CLARE Independent TD, Michael McNamara has said he doesn’t expect the new Covid-19 Dáil committee, of which be became chairperson this week, to be a star chamber or to make a political football of public health guidelines.
Responding to questions from The Clare Champion this week, Deputy McNamara said he expected the high-profile committee to treat witnesses, who will include Chief Medical Officer (CMO) Dr Tony Holohan, with respect and to focus on matters of public interest and information.
The committee, which is the only one sitting currently, is made up of four members each from Fianna Fáil, Fine Gael and Sinn Féin, with one seat each for other parties and Independent groups. On Tuesday, it elected Deputy McNamara, by lunchtime, to be its chair, before a longer-than-expected private session which continued into the late afternoon. For reasons of social distancing and to ensure the committee has legal privilege, the meeting took place in the Dáil chamber, with the Scariff-based TD taking the seat normally occupied by the Ceann Comhairle.
Deputy McNamara defeated Sinn Féin nominee David Cullinane for the position of chair, but denied national media speculation that there was a conspiracy against that party. “There was a general feeling that the role should be filled by a member of one of the smaller groupings, and within that, there was a smaller number with the requisite experience,” he said. “The extent of the media interest in this committee highlights the fact that everything else is at a standstill.”
Deputy McNamara said that discussions focused on whether it was best to begin public sessions by hearing first from medical or political sources, with members opting to call Dr Holohan next Tuesday.
“The big concerns we want to look at are the capacity for Covid-19 testing and contact tracing,” Deputy McNamara said. “Easing restrictions depends on those things.

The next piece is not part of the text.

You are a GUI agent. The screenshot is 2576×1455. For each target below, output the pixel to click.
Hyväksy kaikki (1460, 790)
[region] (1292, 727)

We are also looking into the situation in settings like nursing homes, mental health facilities and Direct Provision centres; as well as the re-opening of the economy.”
When asked about the tone of the committee sessions, Deputy McNamara said there were a number of considerations: “Members must remain respectful, but questions need to be asked on behalf of the public. I don’t see a public appetite for any political points scoring or anything of that nature. We are also mindful of the [Angela] Kerins judgement, which found that a committee had acted outside its remit.”

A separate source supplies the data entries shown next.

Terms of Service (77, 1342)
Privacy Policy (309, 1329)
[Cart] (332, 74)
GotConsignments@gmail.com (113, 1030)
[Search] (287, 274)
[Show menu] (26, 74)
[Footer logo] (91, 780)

Deputy McNamara also noted that it would be his role, as chair, to moderate committee sessions and to ensure witnesses were treated appropriately: “I will be expecting people to behave in a collegial manner in the course of conducting business. This is one of the first opportunities to elicit information to guide people in their daily lives. Covid-19 has been all-pervasive and is having a huge impact on people’s lives and livelihoods. People are looking for some semblance of normality.”
The professional barrister added that one of his own areas of interest as part of the committee was the impact on the hospitality sector and tourism. “Those sectors are major employers, obviously in Clare, and across the country. There’s the question of how those sectors can re-open and also about whether people, who are under enormous stress and difficulties because of the lock-down, will be able to access them for recreation or for a break at any stage.”
Chief Medical Officer, Dr Tony Holohan, will be asked to be the first witness to come before the committee on Covid-19 next Tuesday.